Consider working with a financial advisor who can help you develop the best investment strategy to manage your investments.

Betterment vs. Vanguard: Fees

 you invest through Betterment, you primarily pay via commission. Betterment offers both a basic and Premium plan based on the volume of your investment. Its basic plan charges $4 a month for balances under $20,000, while accounts that pay $250 and make monthly recurring deposits, or have balances between $20,000 and $1 million, pay a 0.25% annual fee. So, for example, if you put $10,000 in your Betterment account, you would pay $25 per year for the service. The company also offers a no-fee high-yield checking and savings account option.

For investors who would like to manage their own assets, Vanguard offers a price structure based primarily on trading. The Vanguard platform charges no fee to trade stocks and exchange-traded funds (ETF) unless you make a broker-assisted trade for $25. It costs up to $1.00 per contract to trade options contracts. Vanguard mutual funds, the core of this firm’s service, are free to all investors on the platform.

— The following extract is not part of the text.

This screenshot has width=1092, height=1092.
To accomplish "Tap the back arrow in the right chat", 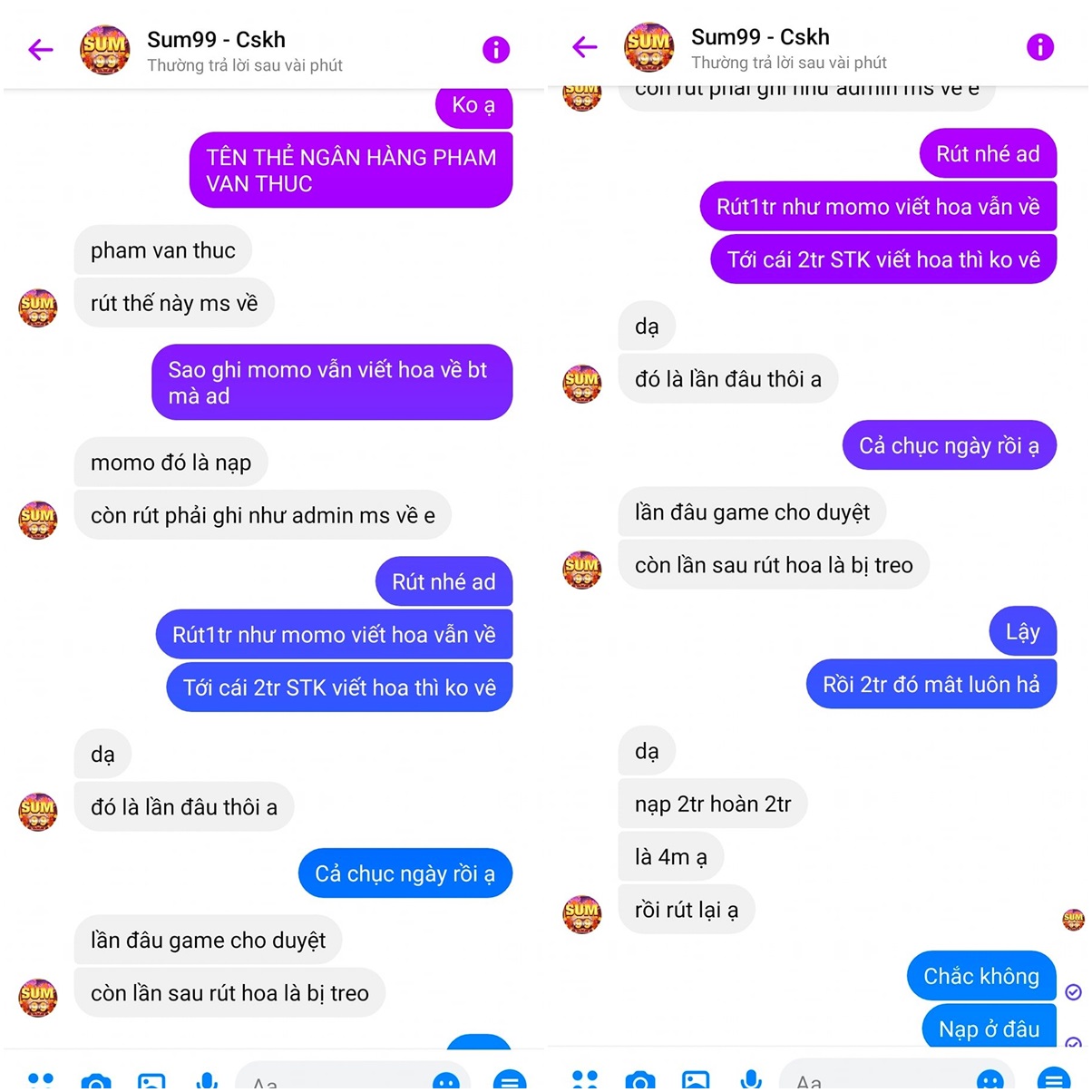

Vanguard also offers reduced price options for high-net-worth accounts starting at $1 million in assets. It doesn’t charge inactivity fees, nor does it charge users for most ordinary transactions, such as depositing or withdrawing money.

Betterment vs. Vanguard: Services and Features

While services vary between Betterment vs. Vanguard,  both companies are closer in practice than they initially appear. Specifically, both of these firms are organized around fund-based investing.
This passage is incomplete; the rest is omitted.